EXERCISE PROMPT: Rewrite the entries from the start through the line containing "Action: [509, 200]", switching "screenshot" to "capture" and leaving everything else as it is. Leave the pictures out of your answer.

SUPPLIED MATERIAL:
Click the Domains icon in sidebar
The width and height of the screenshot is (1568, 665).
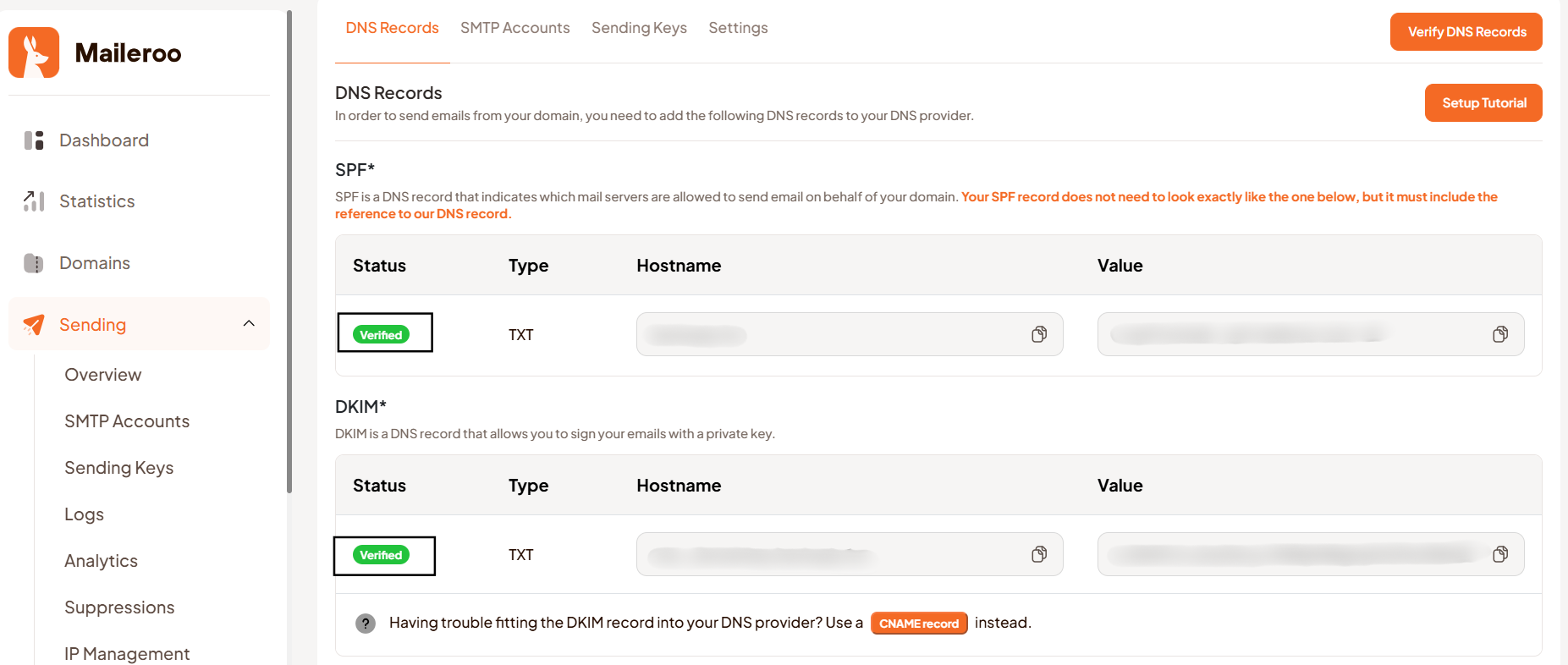tap(34, 263)
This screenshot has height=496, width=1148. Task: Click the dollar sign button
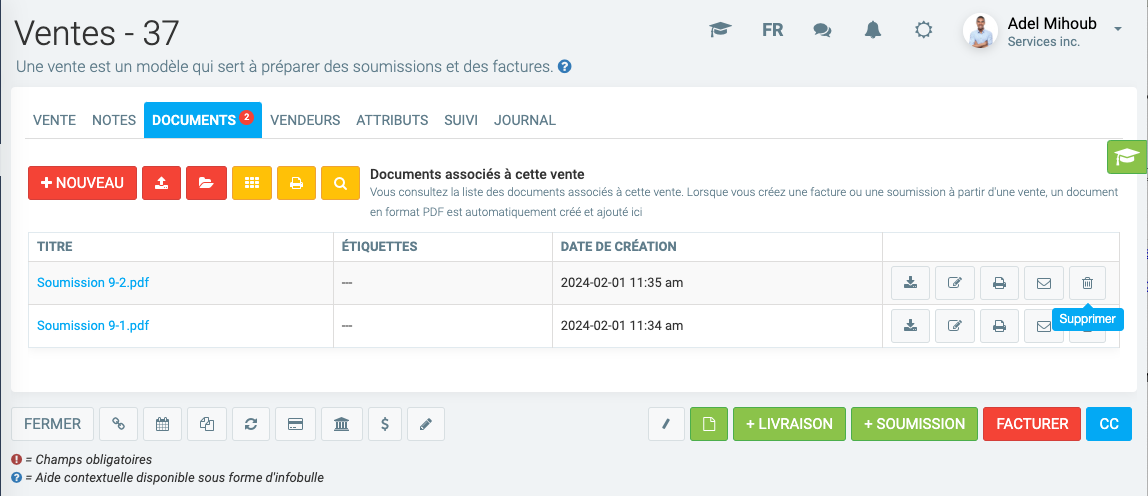coord(385,424)
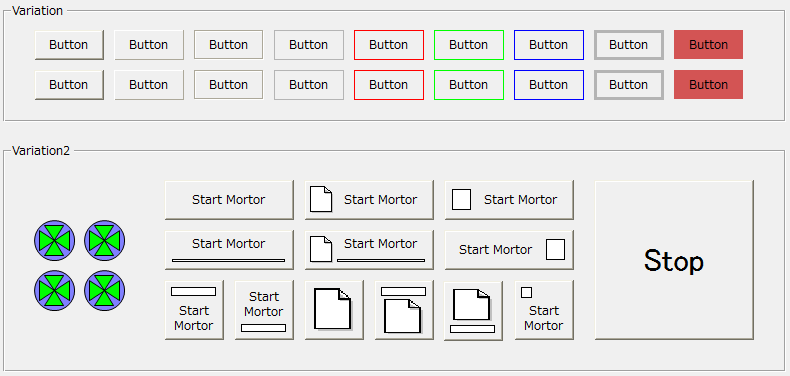Image resolution: width=790 pixels, height=376 pixels.
Task: Click Start Mortor with white square on left
Action: [509, 200]
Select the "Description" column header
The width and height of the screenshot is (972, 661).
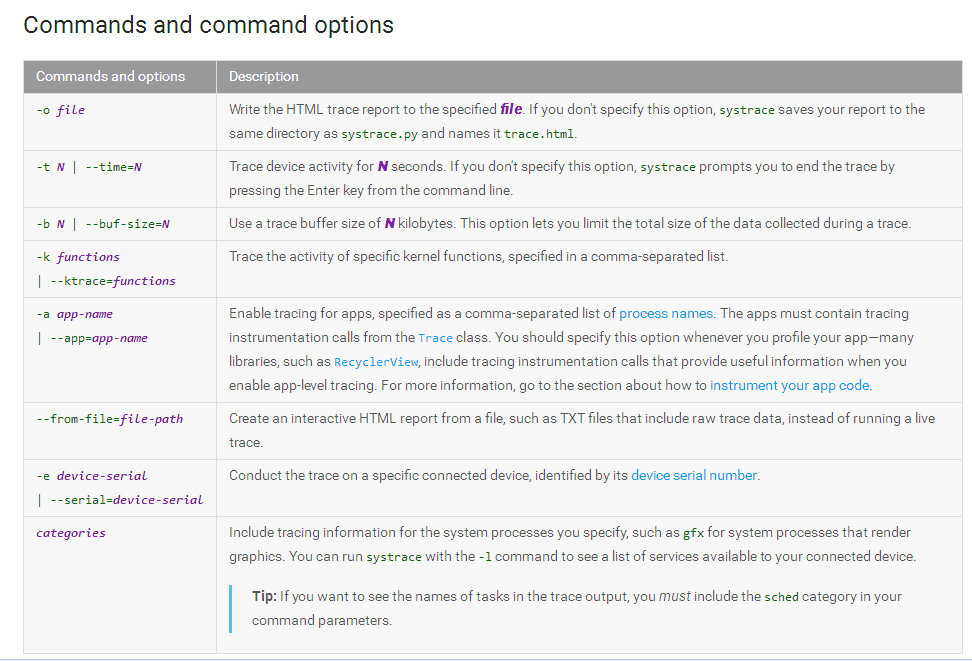(x=263, y=76)
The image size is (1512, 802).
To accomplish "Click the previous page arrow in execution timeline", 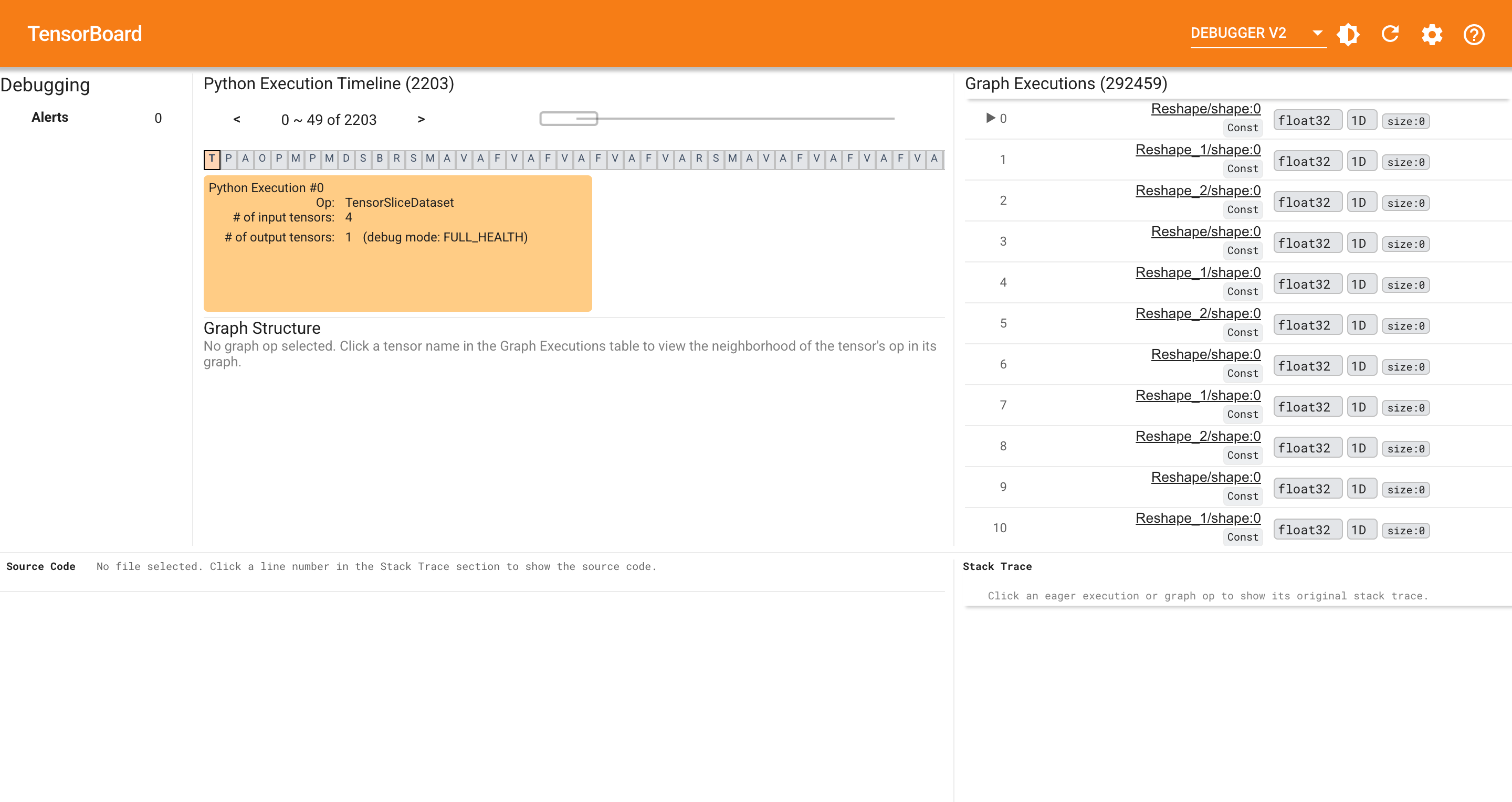I will point(237,119).
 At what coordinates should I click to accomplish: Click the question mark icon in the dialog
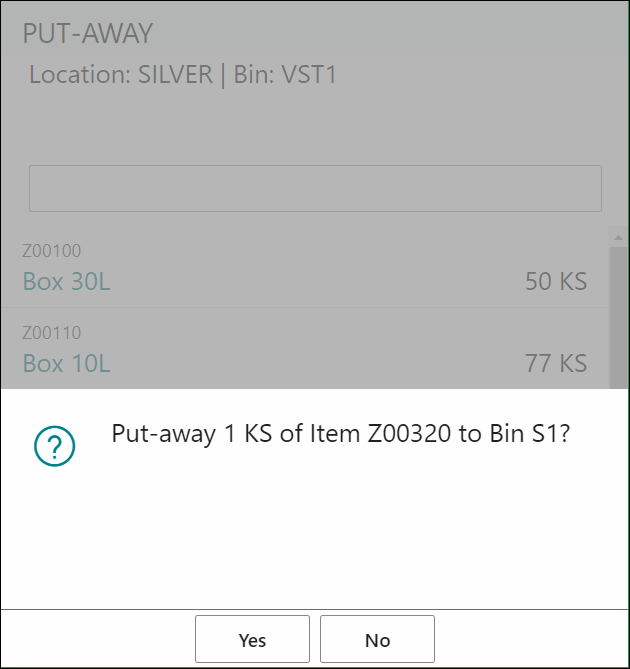click(55, 446)
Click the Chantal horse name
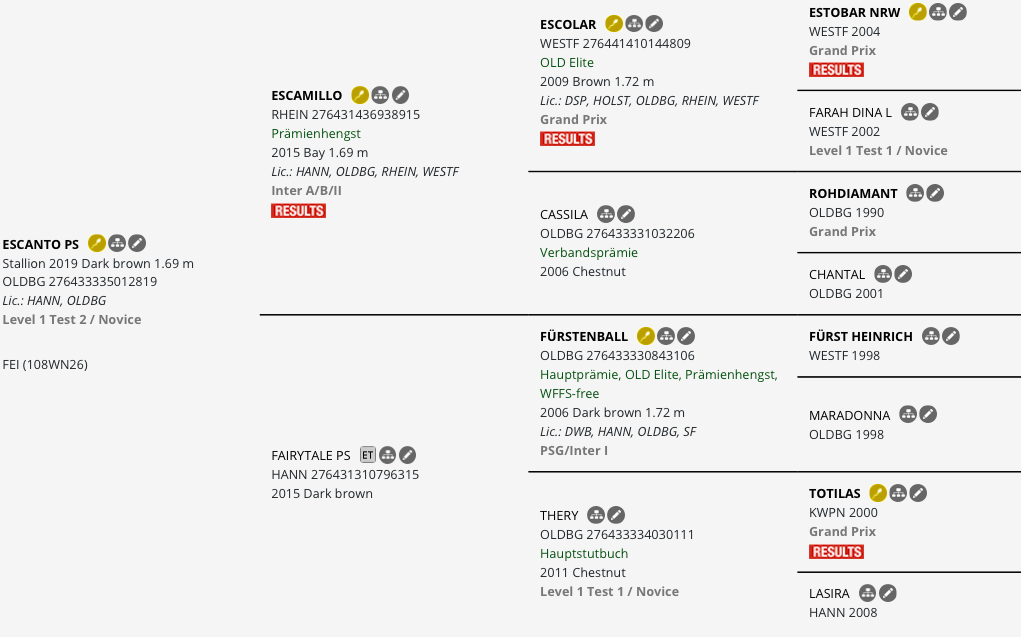Screen dimensions: 1021x637 837,275
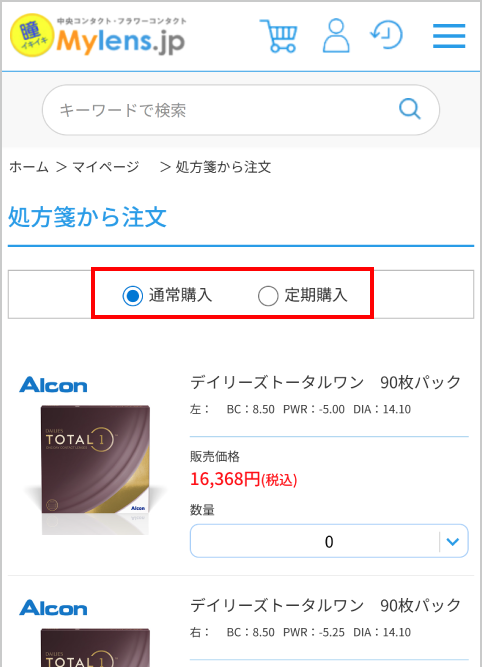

RESPONSE TO THIS EXERCISE:
Click the Domains icon in sidebar
The width and height of the capture is (1568, 665).
tap(34, 263)
This capture has height=496, width=1148. Task: Click the dollar sign button
coord(385,424)
Image resolution: width=790 pixels, height=376 pixels.
Task: Click Start Mortor with white square on left
Action: [509, 200]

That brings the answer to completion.